…pewnie nie muszę już pisać, że będę generalizował?
…nie wiem, czy bardziej mnie nudzi, czy bardziej denerwuje narzekanie na kościół.
…coraz mniej je rozumiem i coraz bardziej, nie chce mi się już go słuchać. i to bardzo. szczerze mówiąc.
…narzekań ludzi, którzy na przykład mają dziecko w wieku komunijnym/bierzmowalnym i opowiadają, jak to musi ono latać codziennie do kościoła na egzaminy, próby, spowiedzi, dodatkowe msze opatrzone pieczątką…
…narzekań nowożeńców, którzy musieli zapłacić za ślub tyle i tyle, bo dekoracja kościoła, bo specjalne krzesła, bo kwiaty, bo gołąbki, etc.
…narzekań rodziców, którym nie podoba się ksiądz uczący religii.

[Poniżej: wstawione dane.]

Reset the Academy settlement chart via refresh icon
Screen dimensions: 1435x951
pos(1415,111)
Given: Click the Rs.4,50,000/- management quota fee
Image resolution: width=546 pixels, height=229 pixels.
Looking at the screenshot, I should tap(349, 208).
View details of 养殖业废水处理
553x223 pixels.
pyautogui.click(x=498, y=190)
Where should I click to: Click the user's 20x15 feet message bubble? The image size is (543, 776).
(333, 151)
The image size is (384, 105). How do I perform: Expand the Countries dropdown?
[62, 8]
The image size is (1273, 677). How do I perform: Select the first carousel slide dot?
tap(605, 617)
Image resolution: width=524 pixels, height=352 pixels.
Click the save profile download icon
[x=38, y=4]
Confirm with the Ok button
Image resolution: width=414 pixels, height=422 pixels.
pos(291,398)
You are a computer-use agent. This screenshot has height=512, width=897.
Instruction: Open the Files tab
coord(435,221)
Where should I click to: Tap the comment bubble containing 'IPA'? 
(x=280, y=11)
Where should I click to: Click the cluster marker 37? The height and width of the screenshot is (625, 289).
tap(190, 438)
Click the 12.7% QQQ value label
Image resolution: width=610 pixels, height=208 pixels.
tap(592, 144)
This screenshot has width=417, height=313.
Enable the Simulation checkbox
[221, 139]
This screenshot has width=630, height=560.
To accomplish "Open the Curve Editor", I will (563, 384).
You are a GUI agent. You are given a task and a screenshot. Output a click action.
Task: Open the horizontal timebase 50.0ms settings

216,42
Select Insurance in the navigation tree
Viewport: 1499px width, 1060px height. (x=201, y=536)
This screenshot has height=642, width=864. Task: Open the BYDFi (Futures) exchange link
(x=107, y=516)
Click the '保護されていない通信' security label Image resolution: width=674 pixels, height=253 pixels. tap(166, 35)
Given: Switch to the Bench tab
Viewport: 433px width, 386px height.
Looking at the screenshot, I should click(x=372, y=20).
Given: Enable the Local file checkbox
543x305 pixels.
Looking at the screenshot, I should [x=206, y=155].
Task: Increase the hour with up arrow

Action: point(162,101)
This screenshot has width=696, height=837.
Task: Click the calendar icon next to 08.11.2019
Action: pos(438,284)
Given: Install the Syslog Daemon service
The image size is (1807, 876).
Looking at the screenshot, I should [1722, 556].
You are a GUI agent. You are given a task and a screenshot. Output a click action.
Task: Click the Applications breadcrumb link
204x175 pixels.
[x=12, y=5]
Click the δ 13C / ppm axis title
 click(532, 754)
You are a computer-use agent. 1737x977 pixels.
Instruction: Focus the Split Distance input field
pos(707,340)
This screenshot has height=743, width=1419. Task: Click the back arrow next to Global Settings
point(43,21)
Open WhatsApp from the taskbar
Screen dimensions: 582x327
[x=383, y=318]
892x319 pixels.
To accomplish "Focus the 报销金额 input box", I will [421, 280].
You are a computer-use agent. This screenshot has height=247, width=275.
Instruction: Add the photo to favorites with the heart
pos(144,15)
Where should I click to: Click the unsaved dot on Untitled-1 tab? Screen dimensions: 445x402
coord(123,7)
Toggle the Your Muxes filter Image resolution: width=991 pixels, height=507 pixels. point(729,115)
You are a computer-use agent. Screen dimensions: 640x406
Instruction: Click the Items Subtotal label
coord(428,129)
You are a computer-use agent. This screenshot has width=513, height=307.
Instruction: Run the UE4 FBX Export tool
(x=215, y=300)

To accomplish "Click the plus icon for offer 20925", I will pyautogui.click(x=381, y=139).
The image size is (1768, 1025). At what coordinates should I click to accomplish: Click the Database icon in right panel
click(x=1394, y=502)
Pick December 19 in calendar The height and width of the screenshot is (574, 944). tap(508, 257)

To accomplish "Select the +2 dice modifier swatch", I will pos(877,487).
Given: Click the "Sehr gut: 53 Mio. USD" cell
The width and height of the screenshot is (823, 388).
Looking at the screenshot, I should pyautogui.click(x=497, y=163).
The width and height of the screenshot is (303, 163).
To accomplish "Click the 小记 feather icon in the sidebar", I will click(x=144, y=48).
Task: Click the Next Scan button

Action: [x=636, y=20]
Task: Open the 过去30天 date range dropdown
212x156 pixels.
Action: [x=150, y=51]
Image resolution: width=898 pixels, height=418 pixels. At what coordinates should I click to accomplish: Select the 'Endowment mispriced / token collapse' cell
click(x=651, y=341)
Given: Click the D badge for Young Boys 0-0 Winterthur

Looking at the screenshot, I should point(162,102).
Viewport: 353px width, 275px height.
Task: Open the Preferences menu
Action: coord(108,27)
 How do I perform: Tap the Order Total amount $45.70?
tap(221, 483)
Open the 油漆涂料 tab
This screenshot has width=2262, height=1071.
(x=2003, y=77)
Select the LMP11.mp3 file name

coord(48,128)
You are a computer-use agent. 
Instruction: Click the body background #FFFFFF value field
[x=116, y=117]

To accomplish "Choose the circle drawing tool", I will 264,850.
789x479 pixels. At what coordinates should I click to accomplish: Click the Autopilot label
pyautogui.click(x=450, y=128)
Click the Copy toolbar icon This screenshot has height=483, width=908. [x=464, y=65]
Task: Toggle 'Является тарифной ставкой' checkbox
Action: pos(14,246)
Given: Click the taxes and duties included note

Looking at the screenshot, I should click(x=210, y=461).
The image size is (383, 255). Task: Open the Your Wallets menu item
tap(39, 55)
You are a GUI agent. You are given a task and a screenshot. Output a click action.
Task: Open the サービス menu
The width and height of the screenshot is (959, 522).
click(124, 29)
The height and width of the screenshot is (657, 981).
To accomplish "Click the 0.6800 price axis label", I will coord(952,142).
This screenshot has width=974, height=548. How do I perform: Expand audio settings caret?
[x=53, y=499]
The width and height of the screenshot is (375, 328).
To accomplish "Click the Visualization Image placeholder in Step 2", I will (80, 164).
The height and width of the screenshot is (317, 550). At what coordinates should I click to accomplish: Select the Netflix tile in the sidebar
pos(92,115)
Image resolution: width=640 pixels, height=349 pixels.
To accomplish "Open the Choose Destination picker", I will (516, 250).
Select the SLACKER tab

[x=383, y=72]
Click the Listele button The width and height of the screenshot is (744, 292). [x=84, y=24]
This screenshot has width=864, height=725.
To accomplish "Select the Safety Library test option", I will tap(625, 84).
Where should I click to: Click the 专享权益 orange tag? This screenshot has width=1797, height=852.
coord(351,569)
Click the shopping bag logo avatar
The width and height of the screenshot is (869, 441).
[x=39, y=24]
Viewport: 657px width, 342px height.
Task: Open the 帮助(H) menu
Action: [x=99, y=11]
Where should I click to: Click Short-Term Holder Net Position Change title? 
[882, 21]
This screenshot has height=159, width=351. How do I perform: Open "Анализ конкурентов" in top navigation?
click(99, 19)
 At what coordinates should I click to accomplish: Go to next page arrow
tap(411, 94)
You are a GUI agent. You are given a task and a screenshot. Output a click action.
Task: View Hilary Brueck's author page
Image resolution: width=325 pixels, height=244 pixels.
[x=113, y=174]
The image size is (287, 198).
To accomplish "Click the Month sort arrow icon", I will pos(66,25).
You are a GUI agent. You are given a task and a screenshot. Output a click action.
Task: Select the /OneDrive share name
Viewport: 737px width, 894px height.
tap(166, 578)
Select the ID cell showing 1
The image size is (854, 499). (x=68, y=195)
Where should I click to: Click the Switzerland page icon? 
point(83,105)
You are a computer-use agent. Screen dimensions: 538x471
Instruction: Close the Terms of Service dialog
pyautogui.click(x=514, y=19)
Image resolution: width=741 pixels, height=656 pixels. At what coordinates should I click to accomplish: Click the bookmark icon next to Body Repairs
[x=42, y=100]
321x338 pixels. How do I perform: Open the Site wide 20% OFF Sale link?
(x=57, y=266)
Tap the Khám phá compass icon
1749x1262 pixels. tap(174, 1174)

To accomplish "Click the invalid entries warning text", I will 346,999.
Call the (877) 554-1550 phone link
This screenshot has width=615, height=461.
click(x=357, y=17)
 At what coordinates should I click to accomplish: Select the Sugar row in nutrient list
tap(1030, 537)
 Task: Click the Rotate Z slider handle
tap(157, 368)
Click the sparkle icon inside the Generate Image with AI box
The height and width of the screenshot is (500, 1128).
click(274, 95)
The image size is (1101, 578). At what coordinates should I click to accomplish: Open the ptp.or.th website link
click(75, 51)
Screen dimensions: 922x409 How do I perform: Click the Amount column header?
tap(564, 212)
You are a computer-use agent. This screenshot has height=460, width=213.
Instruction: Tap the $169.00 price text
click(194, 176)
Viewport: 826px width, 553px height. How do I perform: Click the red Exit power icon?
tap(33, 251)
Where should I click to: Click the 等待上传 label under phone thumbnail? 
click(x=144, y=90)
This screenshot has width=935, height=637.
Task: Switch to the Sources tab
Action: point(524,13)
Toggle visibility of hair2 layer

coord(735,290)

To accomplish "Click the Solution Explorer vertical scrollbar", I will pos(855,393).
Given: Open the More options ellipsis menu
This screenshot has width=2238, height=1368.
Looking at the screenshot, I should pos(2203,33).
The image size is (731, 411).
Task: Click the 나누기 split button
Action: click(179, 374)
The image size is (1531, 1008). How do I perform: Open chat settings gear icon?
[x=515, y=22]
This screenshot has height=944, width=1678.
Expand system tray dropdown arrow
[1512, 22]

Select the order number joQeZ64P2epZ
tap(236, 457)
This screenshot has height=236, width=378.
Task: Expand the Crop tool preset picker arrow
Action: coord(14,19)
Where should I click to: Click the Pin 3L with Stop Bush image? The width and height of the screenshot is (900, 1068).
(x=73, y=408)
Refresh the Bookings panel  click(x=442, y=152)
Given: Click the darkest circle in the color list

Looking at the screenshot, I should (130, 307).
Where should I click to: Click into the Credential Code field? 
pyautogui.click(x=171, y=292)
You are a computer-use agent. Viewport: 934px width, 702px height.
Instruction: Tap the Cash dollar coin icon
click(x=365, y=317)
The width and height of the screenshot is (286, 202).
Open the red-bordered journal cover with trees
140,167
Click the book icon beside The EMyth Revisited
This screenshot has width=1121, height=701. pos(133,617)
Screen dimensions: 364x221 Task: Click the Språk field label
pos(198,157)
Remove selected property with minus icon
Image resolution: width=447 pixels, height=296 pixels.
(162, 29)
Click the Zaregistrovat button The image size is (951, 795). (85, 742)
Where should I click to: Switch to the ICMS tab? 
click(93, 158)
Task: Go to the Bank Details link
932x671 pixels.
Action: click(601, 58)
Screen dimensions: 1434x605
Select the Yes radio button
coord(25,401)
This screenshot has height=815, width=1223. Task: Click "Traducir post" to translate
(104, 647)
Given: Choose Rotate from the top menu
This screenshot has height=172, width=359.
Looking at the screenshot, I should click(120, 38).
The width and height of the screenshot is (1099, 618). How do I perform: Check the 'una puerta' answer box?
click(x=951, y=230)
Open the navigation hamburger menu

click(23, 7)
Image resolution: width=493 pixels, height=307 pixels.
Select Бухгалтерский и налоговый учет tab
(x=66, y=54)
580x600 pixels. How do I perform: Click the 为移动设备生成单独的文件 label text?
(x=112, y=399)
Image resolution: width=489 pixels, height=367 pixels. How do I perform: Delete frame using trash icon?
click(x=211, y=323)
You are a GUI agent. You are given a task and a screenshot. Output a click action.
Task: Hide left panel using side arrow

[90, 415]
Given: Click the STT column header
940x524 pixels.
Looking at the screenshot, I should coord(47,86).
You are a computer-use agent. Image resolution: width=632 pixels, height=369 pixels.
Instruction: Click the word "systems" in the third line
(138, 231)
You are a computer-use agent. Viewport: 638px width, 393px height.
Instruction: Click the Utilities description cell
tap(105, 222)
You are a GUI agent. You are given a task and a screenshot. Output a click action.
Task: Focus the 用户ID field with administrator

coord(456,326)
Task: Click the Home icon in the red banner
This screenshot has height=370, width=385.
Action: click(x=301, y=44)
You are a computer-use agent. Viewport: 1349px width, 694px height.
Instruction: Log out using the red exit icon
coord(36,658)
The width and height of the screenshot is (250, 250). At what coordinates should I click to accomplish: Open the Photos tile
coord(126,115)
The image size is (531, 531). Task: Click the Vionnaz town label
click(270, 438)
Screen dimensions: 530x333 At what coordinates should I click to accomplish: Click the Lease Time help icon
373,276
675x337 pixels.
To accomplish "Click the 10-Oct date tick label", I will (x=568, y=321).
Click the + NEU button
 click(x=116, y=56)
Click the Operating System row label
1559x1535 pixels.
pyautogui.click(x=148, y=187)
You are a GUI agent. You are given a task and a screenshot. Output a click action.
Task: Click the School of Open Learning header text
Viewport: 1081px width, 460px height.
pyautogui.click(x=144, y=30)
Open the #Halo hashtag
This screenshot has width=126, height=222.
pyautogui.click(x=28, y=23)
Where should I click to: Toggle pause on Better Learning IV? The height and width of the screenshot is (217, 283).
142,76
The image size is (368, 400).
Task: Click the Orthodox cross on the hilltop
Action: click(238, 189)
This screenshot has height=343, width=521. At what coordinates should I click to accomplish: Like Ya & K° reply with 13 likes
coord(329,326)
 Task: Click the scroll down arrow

…narzekań na kolędę. że nie wiem, ile włożyć do koperty; że nie chcę, żeby mi łaził koleś po domu i rozliczał; że nie chcę go wpuszczać, ale sąsiad wpuścił, a poza tym moje dziecko idzie do komunii („ty wiesz w ogóle, ile taka impreza kosztuje?!”).
…narzekań, że nasz ksiądz to ma nieślubne dziecko, nasz przegrał w karty samochód, a z naszego jest straszny cham.
…nie mogę już tego wszystkiego słuchać, z jednego prostego powodu – nie ma w tym cienia prawdy!
…nic nie musimy, nikt nas do niczego nie zmusza i nie zmusi. to nie wiara nakazuje ludziom płacić za chrzty, komunie, śluby. to nie pan jezus mówi im, że mają wkładać grube kwoty w pokolędowe koperty.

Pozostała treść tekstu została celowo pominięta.